Although I am sympathetic to Rizzieri’s claim that religious hope (without belief) can serve as a basis for reasonably engaging in some religious practices, I am doubtful that it can ground anything close to full participation in religious practices. Suppose Clive tries to engage in Christian practices with agnostic hope in the truth of Christian claims. Notice that any practice that requires sincerely asserting religious claims will be off-limits to Clive, since sincere assertion — whether in one’s own private mental life or to others — requires believing what is asserted. Many Christian practices, including singing hymns and reciting creeds, involve sincere assertions. Perhaps most troubling, sincere assertion plays a large role in what is perhaps the most important practice in religion: prayer. For example, the most central prayer in Christian practice — the “Lord’s Prayer” (or “Our Father”) — begins by asserting that we have a Father in heaven whose name is hallowed, and it asserts a lot more besides. Clive cannot sincerely pray it “as Jesus taught.” He might attempt to modify it, although doing so would require some crazy verbal gymnastics. (He might try this: “Our Father, who might exist and might be in heaven, may your name — if it refers to someone real — be hallowed…”)
Even setting aside the aesthetic poverty of the resulting liturgy, Clive’s prayers will lack many of the rich emotions toward God that are commonly expressed through prayer: praise, gratitude, lament, penitence, love, etc. Such “reactive emotions” essentially involve beliefs about the good or ill will of others. To feel gratitude toward someone, for example, involves believing that the person has benefited you in some way. It is difficult to see how one could rationally feel or sincerely express gratitude toward someone without thereby believing that the person exists and has benefited you.
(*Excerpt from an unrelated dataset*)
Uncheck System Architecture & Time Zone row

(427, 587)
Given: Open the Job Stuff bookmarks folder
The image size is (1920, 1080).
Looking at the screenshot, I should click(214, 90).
Again, I am sympathetic to Rizzieri’s idea that it can be reasonable to pray and engage in other religious practices in the face of serious doubts, or even despite concerns that one is praying into the void. Sincere engagement in many religious practices, however, requires a commitment to the truth of religious claims that goes beyond a mere hope. A more promising way forward in defending the rationality of engaging in religious practices would be to defend the idea that religious beliefs can be held without much certainty and can be rational even when one’s evidence leaves considerable room for doubt.